Distributed Snapshots: Determining Global States of Distributed Systems – Chandy & Lamport 1985.
What state is your distributed system in? In the absence of a universal clock, is that even a well-formed question? And if you could take a distributed snapshot of system state, would that be useful?
Through an algorithm that has simply become known as the ‘Chandy-Lamport’ algorithm, Chandy & Lamport show us that it is indeed possible (dare I even say easy?) to take a distributed snapshot of a distributed system, and that this can be a very useful thing indeed.
This paper presents algorithms by which a process in a distributed system can determine a global state of the system during a computation. Processes in a distributed system communicate by sending and receiving messages. A process can record its own state and the messagesit sends and receives; it can record nothing else. To determine a global system state, a process p must enlist the cooperation of other processes that must record their own local states and send the recorded local states to p. All processes cannot record their local states at precisely the same instant unless they have access to a common clock. We assume that processes do not share clocks or memory…
Furthermore, we have to achieve this without pressing a magic ‘pause’ button or disrupting the in-flight work of the system in any way:
The global-state-detection algorithm is to be superimposed on the underlying computation: it must run concurrently with, but not alter, this underlying computation.
If we can take a snapshot of the state of a distributed system, then we can test that state with a predicate (y) – for example, “is the system deadlocked.”
Several distributed-system problems can be formulated as the general problem of devising an algorithm by which a process in a distributed system can determine whether a stable property y of the system holds…
A channel is a directed communication link between two processes.

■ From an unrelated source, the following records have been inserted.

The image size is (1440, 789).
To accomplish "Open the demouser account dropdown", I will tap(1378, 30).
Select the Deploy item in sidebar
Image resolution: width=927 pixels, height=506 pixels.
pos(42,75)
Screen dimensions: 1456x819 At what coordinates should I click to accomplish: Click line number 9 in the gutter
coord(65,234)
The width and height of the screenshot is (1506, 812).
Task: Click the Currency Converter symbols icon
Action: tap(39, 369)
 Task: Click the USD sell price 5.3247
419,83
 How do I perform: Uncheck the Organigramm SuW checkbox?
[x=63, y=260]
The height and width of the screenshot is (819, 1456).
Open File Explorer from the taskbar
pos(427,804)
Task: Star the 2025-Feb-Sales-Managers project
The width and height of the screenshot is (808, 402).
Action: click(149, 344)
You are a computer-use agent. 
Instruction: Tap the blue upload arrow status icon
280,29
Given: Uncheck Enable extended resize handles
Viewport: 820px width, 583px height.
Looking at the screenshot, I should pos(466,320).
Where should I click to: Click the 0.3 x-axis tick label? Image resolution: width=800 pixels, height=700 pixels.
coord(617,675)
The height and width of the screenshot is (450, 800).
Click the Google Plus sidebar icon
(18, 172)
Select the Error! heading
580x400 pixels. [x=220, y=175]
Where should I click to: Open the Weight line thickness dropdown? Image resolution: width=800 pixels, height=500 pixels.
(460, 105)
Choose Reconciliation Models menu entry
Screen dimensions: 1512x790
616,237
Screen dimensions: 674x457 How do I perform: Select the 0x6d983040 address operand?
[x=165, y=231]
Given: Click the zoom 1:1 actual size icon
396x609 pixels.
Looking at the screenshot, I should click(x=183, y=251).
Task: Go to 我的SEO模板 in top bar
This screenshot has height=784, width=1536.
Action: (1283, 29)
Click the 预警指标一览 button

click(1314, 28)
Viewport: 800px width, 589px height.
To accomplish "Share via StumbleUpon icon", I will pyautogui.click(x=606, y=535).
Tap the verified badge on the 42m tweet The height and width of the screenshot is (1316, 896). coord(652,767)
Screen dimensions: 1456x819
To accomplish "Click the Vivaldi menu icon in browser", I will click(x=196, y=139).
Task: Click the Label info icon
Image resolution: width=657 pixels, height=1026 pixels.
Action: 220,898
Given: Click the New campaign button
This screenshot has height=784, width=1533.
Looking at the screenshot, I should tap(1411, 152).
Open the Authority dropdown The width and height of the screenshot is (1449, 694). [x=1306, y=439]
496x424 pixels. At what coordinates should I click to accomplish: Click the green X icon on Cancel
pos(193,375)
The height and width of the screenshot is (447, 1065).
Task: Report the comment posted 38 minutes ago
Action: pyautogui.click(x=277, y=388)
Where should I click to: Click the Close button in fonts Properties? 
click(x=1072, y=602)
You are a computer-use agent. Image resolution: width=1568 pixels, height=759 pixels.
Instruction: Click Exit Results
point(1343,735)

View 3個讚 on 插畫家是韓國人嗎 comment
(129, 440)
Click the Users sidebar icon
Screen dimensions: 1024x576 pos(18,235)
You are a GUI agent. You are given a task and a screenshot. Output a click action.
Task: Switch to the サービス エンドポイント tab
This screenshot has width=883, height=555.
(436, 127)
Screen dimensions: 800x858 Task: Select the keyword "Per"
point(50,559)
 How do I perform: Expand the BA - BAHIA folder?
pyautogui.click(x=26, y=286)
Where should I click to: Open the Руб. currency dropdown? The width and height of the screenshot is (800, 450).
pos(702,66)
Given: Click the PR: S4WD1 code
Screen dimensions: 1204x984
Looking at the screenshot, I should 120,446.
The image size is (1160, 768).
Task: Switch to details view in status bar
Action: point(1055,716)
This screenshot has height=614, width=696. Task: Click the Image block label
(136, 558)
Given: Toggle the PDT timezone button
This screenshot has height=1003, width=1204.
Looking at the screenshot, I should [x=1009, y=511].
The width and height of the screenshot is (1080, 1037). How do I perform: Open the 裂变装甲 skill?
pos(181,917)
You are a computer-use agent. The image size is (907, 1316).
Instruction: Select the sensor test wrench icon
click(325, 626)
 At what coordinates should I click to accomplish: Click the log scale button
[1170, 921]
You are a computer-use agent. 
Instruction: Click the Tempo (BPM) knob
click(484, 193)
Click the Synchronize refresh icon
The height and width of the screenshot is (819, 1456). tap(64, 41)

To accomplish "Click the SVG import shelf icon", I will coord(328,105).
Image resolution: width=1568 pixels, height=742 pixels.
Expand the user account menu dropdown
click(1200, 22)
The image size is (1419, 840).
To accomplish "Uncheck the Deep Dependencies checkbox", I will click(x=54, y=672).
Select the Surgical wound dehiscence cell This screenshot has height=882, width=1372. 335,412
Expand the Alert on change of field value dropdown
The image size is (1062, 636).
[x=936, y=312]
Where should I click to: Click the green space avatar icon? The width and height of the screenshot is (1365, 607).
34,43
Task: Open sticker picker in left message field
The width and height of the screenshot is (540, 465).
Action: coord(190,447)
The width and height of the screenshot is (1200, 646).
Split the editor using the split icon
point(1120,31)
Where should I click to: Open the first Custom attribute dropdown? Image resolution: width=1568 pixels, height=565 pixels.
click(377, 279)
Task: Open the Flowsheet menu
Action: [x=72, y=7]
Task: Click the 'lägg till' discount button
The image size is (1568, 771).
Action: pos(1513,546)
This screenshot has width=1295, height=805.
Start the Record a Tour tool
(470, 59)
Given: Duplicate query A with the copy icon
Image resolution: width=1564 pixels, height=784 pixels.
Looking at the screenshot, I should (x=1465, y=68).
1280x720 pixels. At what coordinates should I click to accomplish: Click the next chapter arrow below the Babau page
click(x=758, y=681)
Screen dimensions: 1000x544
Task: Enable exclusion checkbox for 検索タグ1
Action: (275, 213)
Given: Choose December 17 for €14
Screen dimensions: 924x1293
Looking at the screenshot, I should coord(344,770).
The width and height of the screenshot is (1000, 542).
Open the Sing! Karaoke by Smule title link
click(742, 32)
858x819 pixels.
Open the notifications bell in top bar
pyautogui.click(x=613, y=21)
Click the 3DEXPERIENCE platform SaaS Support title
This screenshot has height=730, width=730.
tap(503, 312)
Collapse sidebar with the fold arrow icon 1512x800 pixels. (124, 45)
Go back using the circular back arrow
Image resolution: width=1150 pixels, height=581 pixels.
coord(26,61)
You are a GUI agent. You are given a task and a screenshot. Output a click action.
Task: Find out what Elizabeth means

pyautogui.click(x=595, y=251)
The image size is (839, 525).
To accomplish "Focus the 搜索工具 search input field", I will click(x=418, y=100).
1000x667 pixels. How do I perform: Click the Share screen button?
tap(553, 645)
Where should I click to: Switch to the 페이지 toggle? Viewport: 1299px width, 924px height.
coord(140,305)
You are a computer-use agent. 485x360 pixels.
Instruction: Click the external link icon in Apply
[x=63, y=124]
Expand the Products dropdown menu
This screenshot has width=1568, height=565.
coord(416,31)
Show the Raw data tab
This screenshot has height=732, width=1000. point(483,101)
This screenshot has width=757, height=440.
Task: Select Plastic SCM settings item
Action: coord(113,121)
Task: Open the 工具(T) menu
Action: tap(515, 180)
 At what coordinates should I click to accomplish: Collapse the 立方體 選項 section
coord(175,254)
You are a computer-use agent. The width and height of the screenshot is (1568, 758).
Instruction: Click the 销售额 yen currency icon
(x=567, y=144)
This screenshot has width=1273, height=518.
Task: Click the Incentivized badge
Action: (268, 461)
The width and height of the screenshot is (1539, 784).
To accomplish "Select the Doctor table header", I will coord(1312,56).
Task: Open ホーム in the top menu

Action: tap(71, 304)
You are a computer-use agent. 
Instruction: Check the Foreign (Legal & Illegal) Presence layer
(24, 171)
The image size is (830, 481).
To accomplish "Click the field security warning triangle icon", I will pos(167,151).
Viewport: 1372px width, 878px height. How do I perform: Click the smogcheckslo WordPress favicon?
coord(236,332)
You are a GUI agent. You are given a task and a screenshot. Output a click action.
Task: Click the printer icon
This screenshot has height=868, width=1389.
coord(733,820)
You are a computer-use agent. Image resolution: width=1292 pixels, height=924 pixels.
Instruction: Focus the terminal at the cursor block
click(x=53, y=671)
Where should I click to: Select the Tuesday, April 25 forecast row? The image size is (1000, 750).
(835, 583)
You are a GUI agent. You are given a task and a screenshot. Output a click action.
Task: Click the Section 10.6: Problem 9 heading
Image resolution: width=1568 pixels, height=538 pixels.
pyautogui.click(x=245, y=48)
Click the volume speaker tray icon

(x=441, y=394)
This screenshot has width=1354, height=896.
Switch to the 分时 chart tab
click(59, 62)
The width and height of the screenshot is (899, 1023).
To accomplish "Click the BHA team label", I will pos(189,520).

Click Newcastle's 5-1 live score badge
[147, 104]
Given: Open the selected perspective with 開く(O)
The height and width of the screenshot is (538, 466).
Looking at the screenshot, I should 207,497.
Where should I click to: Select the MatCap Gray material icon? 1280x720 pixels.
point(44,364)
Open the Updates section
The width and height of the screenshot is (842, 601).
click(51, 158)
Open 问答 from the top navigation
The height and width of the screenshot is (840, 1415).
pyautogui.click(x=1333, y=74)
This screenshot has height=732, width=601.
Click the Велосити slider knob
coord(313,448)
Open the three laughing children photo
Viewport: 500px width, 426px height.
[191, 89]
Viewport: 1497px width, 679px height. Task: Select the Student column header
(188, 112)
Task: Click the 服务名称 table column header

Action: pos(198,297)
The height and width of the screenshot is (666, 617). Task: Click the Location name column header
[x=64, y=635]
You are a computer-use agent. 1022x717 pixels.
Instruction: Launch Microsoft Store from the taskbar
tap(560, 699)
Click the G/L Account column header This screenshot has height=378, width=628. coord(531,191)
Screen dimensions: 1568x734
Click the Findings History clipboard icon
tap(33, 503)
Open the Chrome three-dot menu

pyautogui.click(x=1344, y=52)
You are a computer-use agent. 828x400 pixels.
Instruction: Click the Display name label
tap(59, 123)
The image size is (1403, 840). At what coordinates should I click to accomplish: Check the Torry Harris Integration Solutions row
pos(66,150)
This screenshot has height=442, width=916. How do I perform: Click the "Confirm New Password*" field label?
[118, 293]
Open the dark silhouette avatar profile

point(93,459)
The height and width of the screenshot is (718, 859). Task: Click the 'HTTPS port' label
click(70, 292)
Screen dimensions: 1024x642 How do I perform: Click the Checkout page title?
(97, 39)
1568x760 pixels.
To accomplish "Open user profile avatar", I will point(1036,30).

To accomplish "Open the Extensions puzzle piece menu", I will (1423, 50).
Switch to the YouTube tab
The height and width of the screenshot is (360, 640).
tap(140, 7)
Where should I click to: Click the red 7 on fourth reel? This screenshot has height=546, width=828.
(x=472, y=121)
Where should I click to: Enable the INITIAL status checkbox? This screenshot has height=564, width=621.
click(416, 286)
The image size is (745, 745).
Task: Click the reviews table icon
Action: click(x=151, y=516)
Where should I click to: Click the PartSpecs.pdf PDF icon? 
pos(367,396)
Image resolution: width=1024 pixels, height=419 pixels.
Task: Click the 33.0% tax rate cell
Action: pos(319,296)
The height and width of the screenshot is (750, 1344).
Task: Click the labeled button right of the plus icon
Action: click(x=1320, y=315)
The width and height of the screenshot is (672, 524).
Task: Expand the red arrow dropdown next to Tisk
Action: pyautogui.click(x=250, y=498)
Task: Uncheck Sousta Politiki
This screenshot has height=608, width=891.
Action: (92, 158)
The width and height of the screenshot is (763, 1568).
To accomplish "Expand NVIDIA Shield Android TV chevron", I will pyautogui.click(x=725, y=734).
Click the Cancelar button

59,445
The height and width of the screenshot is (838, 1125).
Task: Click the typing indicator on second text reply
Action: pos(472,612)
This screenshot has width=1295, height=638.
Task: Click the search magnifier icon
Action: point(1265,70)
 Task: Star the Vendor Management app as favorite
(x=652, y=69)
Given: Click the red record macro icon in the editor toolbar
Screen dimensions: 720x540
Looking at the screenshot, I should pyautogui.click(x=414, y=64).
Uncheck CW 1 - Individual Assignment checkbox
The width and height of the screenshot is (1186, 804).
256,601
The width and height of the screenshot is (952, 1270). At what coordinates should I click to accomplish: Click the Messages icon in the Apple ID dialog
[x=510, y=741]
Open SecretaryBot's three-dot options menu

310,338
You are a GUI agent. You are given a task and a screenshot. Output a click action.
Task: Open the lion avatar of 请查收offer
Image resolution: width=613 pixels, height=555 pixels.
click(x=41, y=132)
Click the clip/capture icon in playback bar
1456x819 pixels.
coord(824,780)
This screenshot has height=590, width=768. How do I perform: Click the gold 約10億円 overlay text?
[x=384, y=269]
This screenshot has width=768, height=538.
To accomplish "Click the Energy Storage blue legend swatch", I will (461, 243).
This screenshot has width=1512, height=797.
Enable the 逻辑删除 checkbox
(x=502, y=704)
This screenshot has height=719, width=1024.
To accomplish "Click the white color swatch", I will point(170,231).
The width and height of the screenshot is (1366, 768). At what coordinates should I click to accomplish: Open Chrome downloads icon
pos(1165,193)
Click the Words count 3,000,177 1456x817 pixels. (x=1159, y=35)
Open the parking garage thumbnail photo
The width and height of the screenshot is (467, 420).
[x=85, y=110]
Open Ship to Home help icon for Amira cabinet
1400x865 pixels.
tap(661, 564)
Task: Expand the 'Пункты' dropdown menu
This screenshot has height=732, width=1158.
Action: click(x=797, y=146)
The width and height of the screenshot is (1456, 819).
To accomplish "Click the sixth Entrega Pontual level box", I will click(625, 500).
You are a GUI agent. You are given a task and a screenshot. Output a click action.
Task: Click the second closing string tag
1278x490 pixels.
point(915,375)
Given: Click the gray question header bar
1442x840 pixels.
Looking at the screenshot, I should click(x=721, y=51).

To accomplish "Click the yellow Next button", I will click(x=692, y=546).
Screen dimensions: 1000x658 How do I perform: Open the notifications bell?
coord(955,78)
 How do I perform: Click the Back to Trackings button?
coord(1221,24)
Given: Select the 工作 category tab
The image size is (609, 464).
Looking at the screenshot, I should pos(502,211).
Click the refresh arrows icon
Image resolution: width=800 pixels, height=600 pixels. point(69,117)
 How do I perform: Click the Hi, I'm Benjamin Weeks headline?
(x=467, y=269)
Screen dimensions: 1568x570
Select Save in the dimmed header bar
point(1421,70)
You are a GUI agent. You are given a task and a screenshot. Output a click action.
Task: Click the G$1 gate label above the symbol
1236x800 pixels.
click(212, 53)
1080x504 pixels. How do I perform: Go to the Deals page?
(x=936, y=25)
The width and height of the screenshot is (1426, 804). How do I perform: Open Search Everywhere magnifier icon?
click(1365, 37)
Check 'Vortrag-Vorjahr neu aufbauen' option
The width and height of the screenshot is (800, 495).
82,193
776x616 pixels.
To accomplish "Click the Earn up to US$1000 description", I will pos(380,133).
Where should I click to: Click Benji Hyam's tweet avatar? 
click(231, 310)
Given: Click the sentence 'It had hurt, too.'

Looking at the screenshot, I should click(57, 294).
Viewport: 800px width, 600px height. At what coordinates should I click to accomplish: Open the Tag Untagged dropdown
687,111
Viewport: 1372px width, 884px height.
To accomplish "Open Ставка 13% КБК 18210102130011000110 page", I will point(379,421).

Channels between processes are assumed to be error-free, and to deliver messages in the order in which they were sent. Messages may be delayed, but not forever. Chandy and Lamport show us how to capture a consistent snapshot of the state of every process and channel. The channel state is captured at the receiving end of each direct link. Collecting all of the local state snapshots to from the global picture is left as an exercise for the reader:
The algorithm described so far allows each process to record its state and the states of incoming channels. The recorded process and channel states must be collected and assembled to form the recorded global state. We shall not describe algorithms for collecting the recorded information because such algorithms have been described elsewhere. A simple algorithm for collecting information in a system whose topology is strongly connected is for each process to send the information it records along all outgoing channels, and for each process receiving information for the first time to copy it and propagate it along all of its outgoing channels. All the recorded information will then get to all the processesin finite time, allowing all processes to determine the recorded global state.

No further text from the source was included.